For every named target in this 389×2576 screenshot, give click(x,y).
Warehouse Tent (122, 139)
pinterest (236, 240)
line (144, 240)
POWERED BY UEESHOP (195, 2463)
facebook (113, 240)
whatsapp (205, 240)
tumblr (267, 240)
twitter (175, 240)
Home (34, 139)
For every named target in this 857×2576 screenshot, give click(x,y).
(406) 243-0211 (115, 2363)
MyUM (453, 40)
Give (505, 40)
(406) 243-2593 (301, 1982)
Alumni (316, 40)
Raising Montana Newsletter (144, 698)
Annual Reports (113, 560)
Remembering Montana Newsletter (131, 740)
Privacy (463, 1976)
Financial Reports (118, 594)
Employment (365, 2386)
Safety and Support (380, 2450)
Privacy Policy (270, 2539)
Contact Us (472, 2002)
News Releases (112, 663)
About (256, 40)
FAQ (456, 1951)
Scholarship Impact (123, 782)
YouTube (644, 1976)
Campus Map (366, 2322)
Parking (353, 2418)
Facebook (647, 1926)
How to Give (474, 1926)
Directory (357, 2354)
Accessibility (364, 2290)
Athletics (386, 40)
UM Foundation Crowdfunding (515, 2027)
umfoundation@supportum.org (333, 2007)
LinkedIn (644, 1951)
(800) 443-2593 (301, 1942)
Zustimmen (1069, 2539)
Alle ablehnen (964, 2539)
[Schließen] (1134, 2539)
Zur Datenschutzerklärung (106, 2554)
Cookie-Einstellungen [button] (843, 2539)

Your instructions: Could you copy each line of the material that holds "screenshot"?

Written answer:
For every named target in this 389×2576 screenshot, give click(x,y).
For every named target in this 857×2576 screenshot, give click(x,y).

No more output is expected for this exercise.